- Occupation: Photographer
- Website: matthoyle.com

= Matt Hoyle =

American photographer

Matt Hoyle is an American photographer based in New York City. He is most known for publishing Comic Genius: Portraits of Funny People, a book which features photos of famous celebrities like Steve Martin, Tina Fey, Mel Brooks and Carol Burnett.

== Work ==
In October 2013, Hoyle Published Comic Genius: Portraits of Funny People. The book includes over 130 pictures of celebrities and comedians. Mel Brooks wrote the introduction of the book. The Huffington Post called it "an epic new compendium of hilarious photographs." Digital Journal wrote than the book shows "us the truly hilarious sides of funny celebs from Steve Martin to Conan O'Brien to Tina Fey to John Cleese" Hoyle also directed and launched two videos alongside Comic Genius, featuring Steve Martin and Neil Patrick Harris. In one video Steve Martin is locked in a banjo duel with Kermit the Frog. In another short video, Neil Patrick Harris stars as a Buster Keaton-esque character longing for his distant love.

His work has been exhibited at the National Portrait Gallery, London.

==Awards==
Hoyle's work has received a D&AD award, and PDN Photo Annual & Photographer of the Year at the Masters Cup Color Awards.

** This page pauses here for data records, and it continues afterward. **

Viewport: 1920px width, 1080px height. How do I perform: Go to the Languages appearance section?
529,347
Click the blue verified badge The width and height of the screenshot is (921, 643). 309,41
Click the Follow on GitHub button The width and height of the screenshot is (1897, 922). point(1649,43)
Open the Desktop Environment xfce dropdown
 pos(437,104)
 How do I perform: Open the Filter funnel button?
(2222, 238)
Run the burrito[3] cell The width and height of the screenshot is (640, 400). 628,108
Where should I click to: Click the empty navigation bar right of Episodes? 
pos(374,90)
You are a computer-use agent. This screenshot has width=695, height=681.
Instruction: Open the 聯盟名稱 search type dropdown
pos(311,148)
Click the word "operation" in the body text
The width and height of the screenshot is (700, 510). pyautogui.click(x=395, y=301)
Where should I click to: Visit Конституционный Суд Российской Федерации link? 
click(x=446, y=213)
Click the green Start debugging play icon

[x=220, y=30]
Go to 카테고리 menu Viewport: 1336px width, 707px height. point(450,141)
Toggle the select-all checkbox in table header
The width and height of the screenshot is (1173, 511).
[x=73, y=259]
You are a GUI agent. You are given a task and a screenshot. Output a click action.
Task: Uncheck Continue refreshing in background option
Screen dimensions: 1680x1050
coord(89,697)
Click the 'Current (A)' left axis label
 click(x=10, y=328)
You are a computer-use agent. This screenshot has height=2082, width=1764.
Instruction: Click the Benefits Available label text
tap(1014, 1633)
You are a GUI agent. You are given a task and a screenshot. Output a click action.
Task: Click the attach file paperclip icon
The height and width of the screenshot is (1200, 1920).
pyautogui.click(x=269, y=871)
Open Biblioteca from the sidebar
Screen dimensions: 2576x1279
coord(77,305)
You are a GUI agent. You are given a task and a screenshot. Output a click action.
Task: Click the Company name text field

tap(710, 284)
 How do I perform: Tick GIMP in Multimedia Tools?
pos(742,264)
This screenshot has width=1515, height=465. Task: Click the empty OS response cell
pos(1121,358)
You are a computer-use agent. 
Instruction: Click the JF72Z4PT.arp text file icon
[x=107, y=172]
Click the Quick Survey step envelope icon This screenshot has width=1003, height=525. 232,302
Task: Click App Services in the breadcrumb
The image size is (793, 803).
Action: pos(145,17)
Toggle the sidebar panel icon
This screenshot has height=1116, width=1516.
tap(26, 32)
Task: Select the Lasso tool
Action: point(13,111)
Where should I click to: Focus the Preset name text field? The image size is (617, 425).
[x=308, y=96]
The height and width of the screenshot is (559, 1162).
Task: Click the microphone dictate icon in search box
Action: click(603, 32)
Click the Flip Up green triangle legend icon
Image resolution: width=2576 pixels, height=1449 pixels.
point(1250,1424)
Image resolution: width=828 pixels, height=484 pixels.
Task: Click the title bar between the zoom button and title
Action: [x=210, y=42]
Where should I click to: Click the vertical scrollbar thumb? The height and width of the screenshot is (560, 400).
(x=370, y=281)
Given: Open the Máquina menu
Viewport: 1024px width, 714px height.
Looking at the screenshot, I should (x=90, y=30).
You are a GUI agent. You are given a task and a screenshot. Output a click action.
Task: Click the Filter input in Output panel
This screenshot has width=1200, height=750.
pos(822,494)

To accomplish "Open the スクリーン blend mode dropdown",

He has been selected as one of the 200 Best Ad Photographers by Lürzer's Archive, and has appeared multiple times in the IPA Best of Show. Hoyle's work has also won a Cannes Gold Lion. Hoyle was named as one of the 50 greatest street photographers right now by Complex Magazine in 2012.

==Personal life==
He lived in Los Angeles and Australia before he moved to New York City in 2007.